I had a question on a test, and while I have already figured out that I should have done u substitution (I was running out of time and my brain froze), I was wondering if the following would be legal?
The question is $\int \frac{4 \ln x + 5}{x} dx$
(again, u sub... I know).
However, I was wondering if I could raise the top half of the fraction without doing the same to the bottom?

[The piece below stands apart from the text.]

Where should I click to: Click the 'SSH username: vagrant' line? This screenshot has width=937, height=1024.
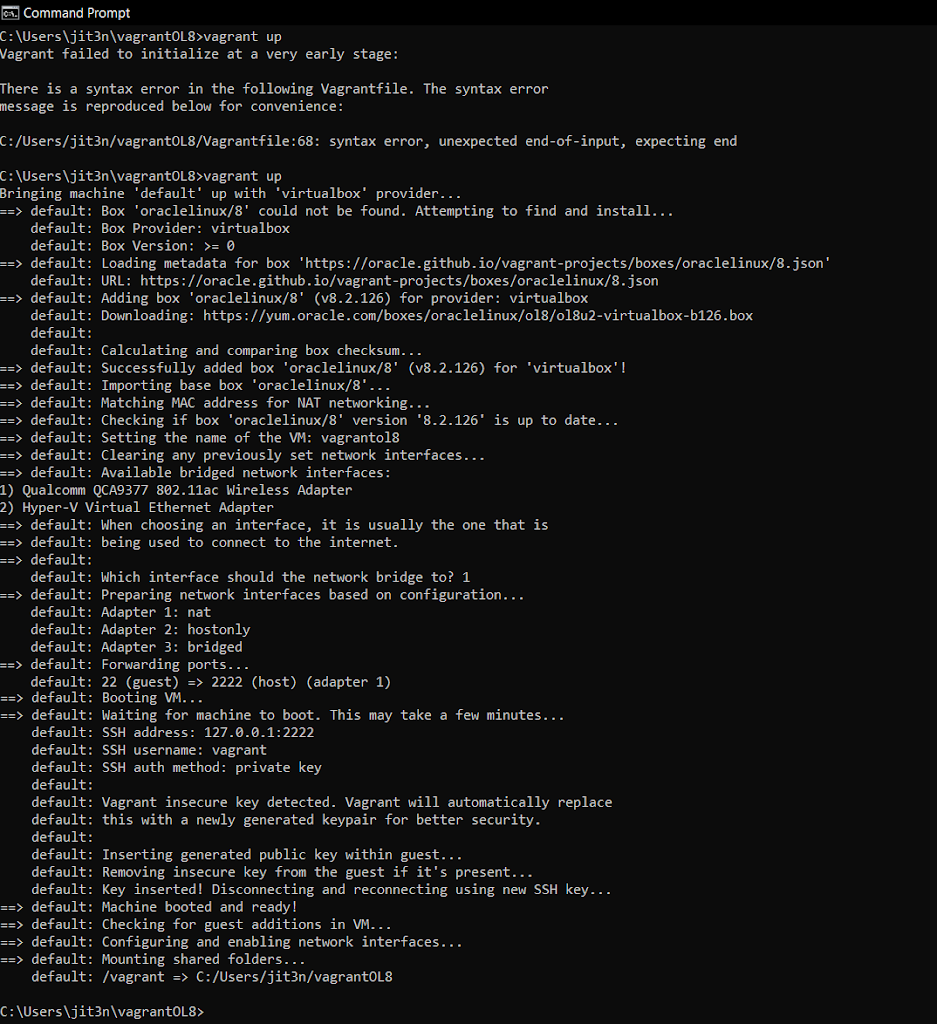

Is this even acceptable in any way/shape/form?
eg $\int \frac{e^4 x + e^5}{x}dx$
or can I only do this for equations??
I liked your question: Is this even acceptable in any way/shape/form?
It suggests that you already have a hunch that the answer is: No, this is not acceptable in any way/shape/form.

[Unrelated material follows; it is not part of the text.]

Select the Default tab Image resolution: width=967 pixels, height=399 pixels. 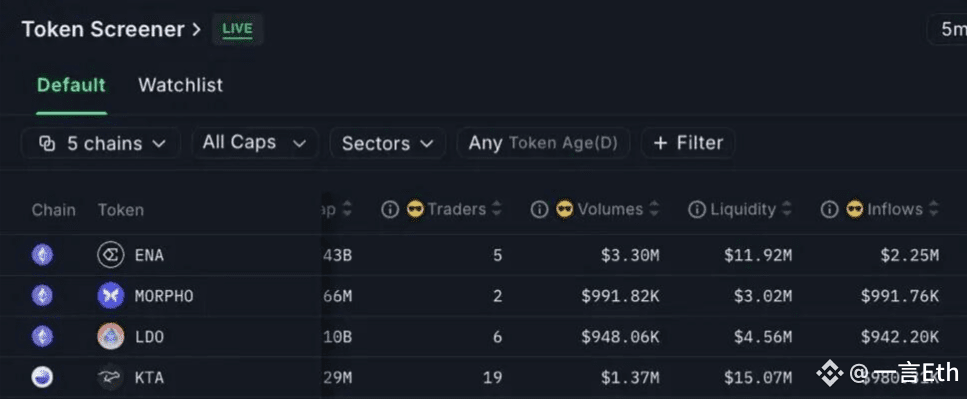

It is not acceptable to simply change the numerator of a fraction by taking e to the power of that numerator.
Even if you had an equation and took e to the power of both sides of the equation, it would not be acceptable to apply that only to the numerator of the fraction. You would need to take e to the power of the fraction as a whole.
Even if you had an equation, took e to the power of both sides of the equation, and took e to the power of the fraction as a whole, it would not be acceptable to "distribute" that action to the numerator and denominator separately. For example, $4^{\frac{1}{2}} ≠ \frac{4^1}{4^2}$.
Finally, even if you did have justification to take e to the power of $(4\ln x + 5)$, it would not simplify to $e^4 x + e^5$. Instead, you would do this:
$e^{4\ln x + 5} =$
$e^{4\ln x} * e^5 =$
$e^{\ln(x^4)} * e^5 =$
$x^4 * e^5 =$
$e^5 * x^4$
I hope that helps.
One good tip: if there is "$\ln x$" in your integral, then whether you do u-substitution or integration by parts, you almost certainly want "u" to equal something that includes the $\ln x$. In your case, $u = 4\ln x + 5$ is the best choice.